-- Data records follows --

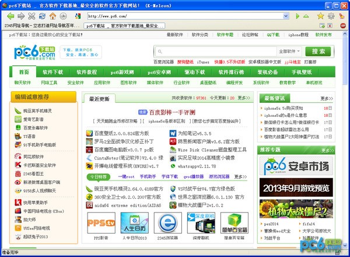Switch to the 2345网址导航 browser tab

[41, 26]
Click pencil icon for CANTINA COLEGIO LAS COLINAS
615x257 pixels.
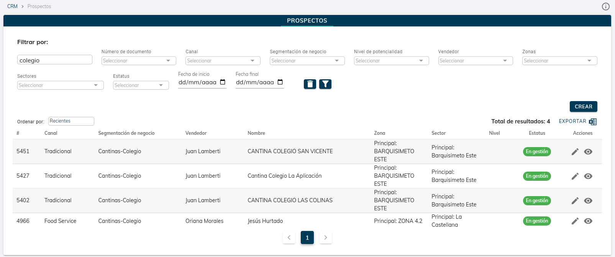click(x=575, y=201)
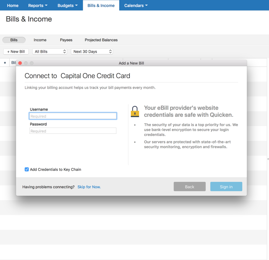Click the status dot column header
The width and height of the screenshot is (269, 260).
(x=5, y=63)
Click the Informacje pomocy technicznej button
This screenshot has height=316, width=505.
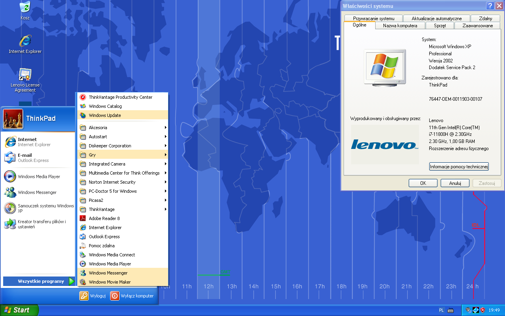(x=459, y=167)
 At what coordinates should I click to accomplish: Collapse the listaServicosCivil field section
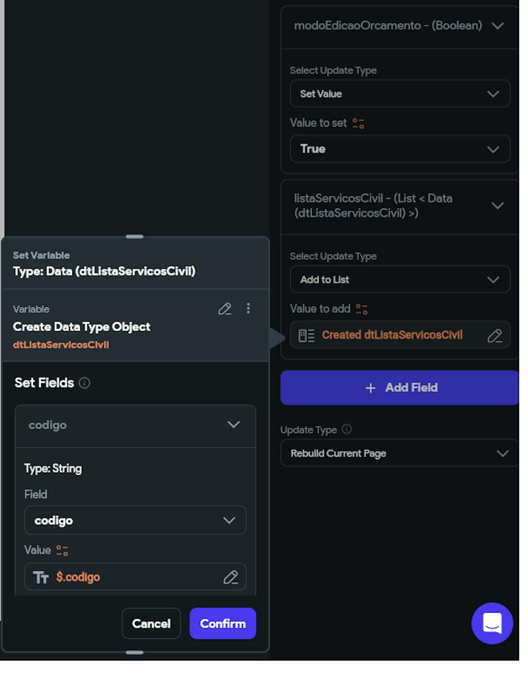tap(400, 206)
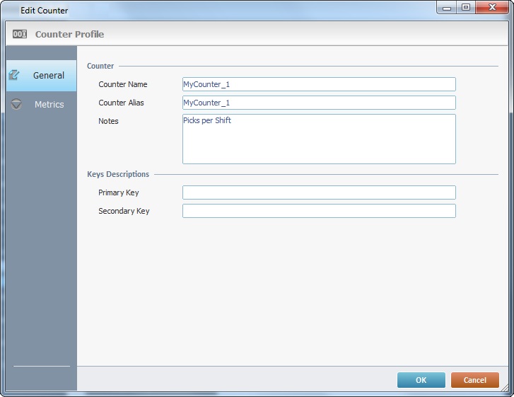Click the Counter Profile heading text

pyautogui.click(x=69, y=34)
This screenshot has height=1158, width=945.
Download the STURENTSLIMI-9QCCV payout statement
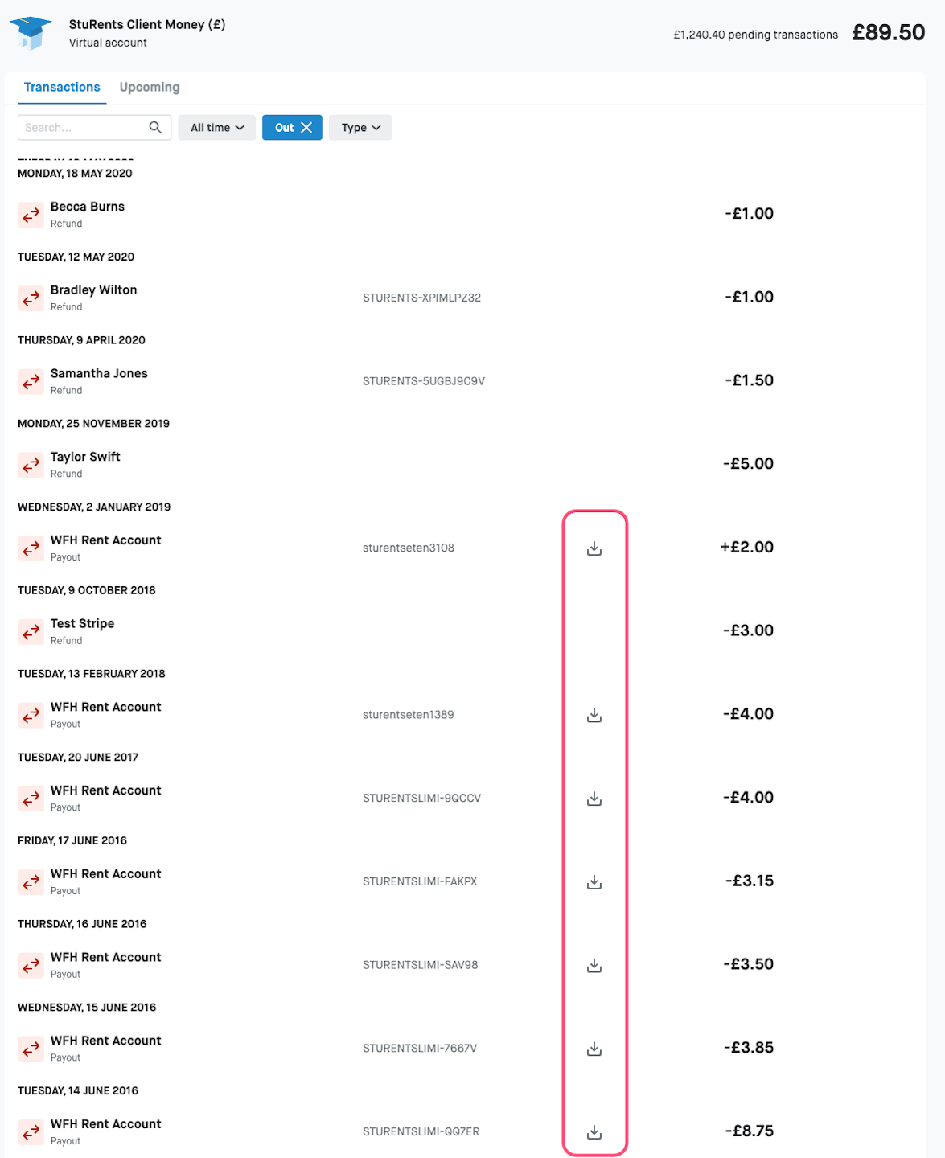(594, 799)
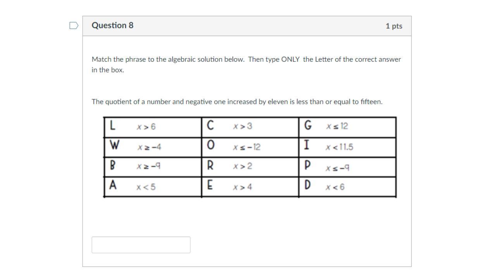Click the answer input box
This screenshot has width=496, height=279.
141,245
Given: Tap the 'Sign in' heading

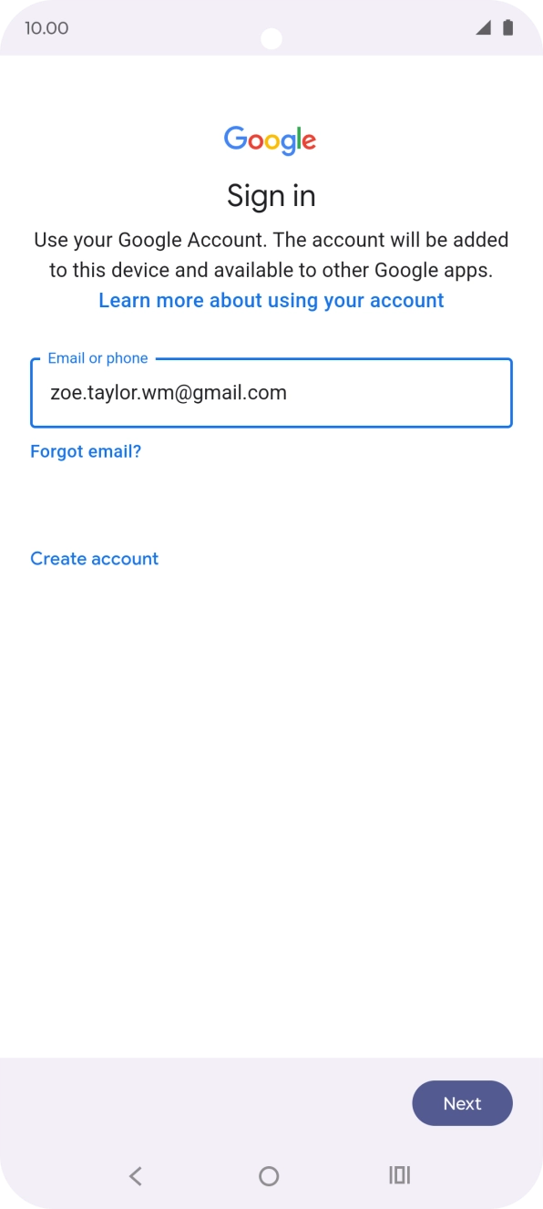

-- Data records concluded --

> [Exercise requirements]: Leave the pictures out, and retype exactly the lines from the one containing "Click pencil icon" through the last line of the entries above, both included.

> [Solution to the problem]:
Click pencil icon for CANTINA COLEGIO LAS COLINAS
615x257 pixels.
click(x=575, y=201)
Click the status dot column header
The width and height of the screenshot is (269, 260).
(x=5, y=63)
Click the Informacje pomocy technicznej button
This screenshot has height=316, width=505.
(x=459, y=167)
 At what coordinates should I click to accomplish: Collapse the listaServicosCivil field section
tap(400, 206)
Click the Counter Profile heading text

pyautogui.click(x=69, y=34)
This screenshot has height=1158, width=945.
Download the STURENTSLIMI-9QCCV payout statement
(594, 799)
Click the answer input box
This screenshot has width=496, height=279.
141,245
Given: Tap the 'Sign in' heading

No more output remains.